Topic

Cleaning, filtering and sorting data

Topic Progress:

Click on the numbered tabs to navigate this lesson.

This lesson has been adapted from materials prepared for the Sudan Evidence Base Programme, created by Eva Constantaras with support from the World Bank and the UK Department for International Development (DFID).

Spreadsheets are the single most useful tool you have for working with data. Not only are they useful for reading and analysing information on your desktop, they can be used to produce simple charts and graphics as either images or embedded content in a story with interactive elements.

For the purposes of this lesson, we’re going to be using the Google Sheets application. It’s free to use so long as you have a Google (ie Gmail) account, and runs inside a web browser. Any changes you make are automatically saved on Google’s servers and can be accessed from any networked PC or mobile device.

Other spreadsheet software with similar features that can be used offline include Microsoft Excel (paid for) and Libre Office Calc (free).

This lesson follows on from Stories in numbers: Sums and rates  and Calculating percentages. It is highly recommended that you read through those lessons first.

In this lesson, you will learn:

  • How to find relevant data from the World Bank website
  • How to import this data into a spreadsheet
  • How to carry out basic data cleaning
  • How to filter data
  • How to sort data

Getting data

In this example, you will conduct a regional comparison to investigate trends in under-five mortality using data from the World Bank.

You will first find and download the appropriate data to analyse, and then look for pattern on change in under-five mortality rate over time for Sudan and its neighbours. You will also look at individual countries and find out by how much have they reduced this rate over the decade.

To start with, let’s find the data that we want. Open up http://databank.worldbank.org in your browser, and type Health Nutrition and Population in the Explore databases search field.

The result should look like this:

Select the first option in the search results.

Selecting the data

Your table should look like this at the end of this slide.

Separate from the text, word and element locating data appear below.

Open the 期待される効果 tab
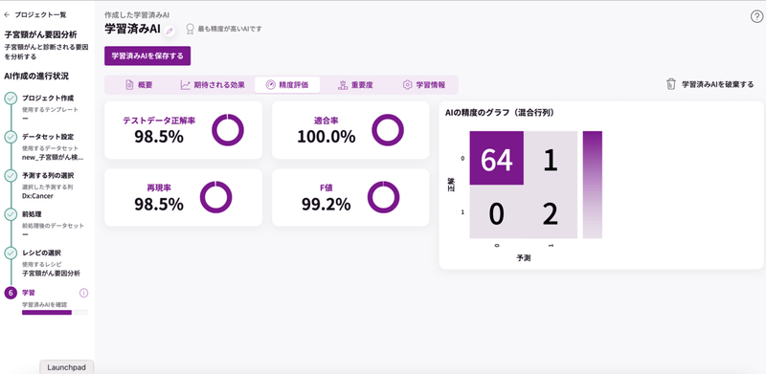[x=213, y=85]
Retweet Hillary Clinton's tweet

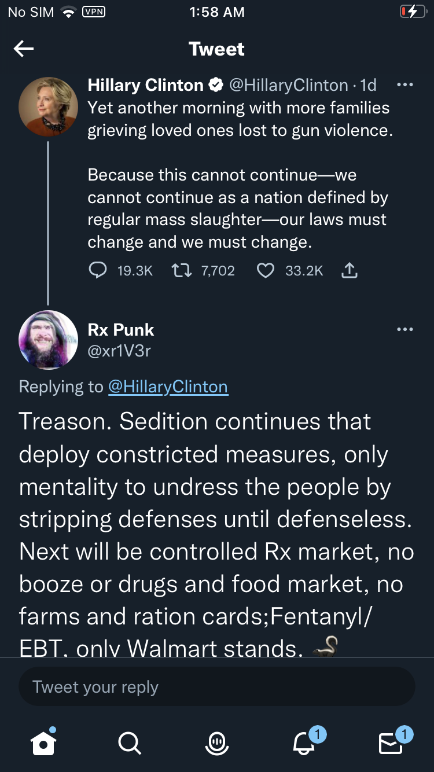point(182,270)
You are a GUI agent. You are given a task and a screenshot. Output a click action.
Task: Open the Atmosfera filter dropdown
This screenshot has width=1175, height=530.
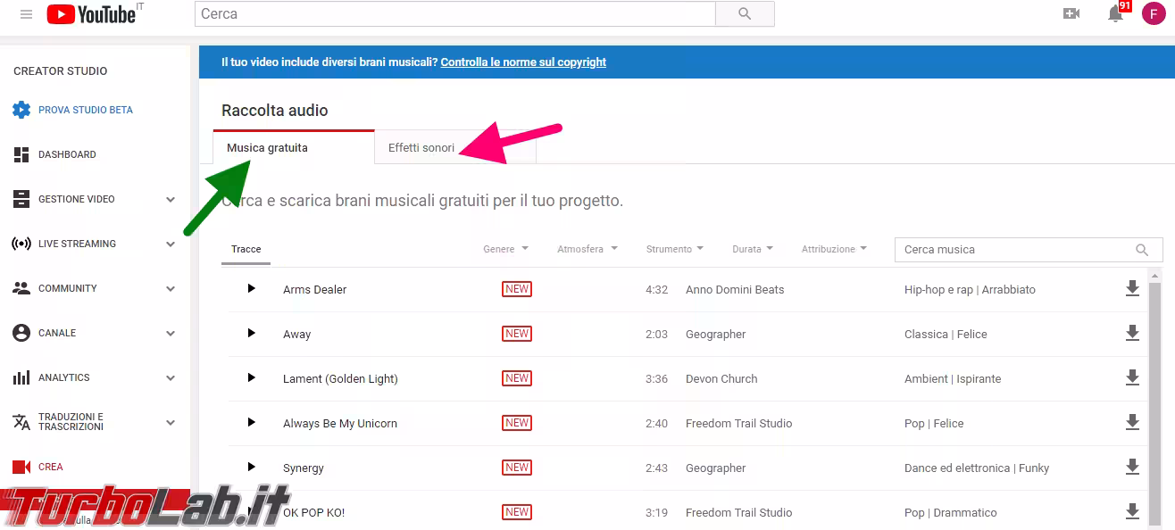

In the screen that opens, look at the search area on the left. Use it to select the following countries:

  • Burundi
  • The Central African Republic
  • Chad
  • Congo, Dem. Rep.
  • Djibouti
  • Eritrea
  • Ethiopia
  • Kenya
  • Rwanda
  • South Sudan
  • Sudan
  • Tanzania
  • Uganda

Now, under Series, type mortality and press Enter. Now select the following indicators.

  • Maternal mortality ratio (modelled estimate, per 100,000 live births)
  • Mortality rate, infant (per 1,000 live births)
  • Mortality rate, neonatal (per 1,000 live births)
  • Mortality rate, under-5 (per 1,000)

Finally, under Year, select all years from 2006 to 2016.

Click Apply Changes.

It’s important to note that World Bank datasets are not set in stone. Numbers can be – and often are – revised on an annual basis. Always cite your source materials in data stories, and be aware that the source may change, which may impact your claims!

Importing data to a spreadsheet

Now you have the data in the World Bank viewer, you can look at it in different ways.

The buttons at the top of the page allow you to view it as a table or a variety of charts, and you can navigate between the different health indicators using the pull down menu which currently says Maternal mortality ratio (modeled estimate, per 100,000 live births).

We want to examine this data in a spreadsheet application, though, so click on the Download button and select CSV format.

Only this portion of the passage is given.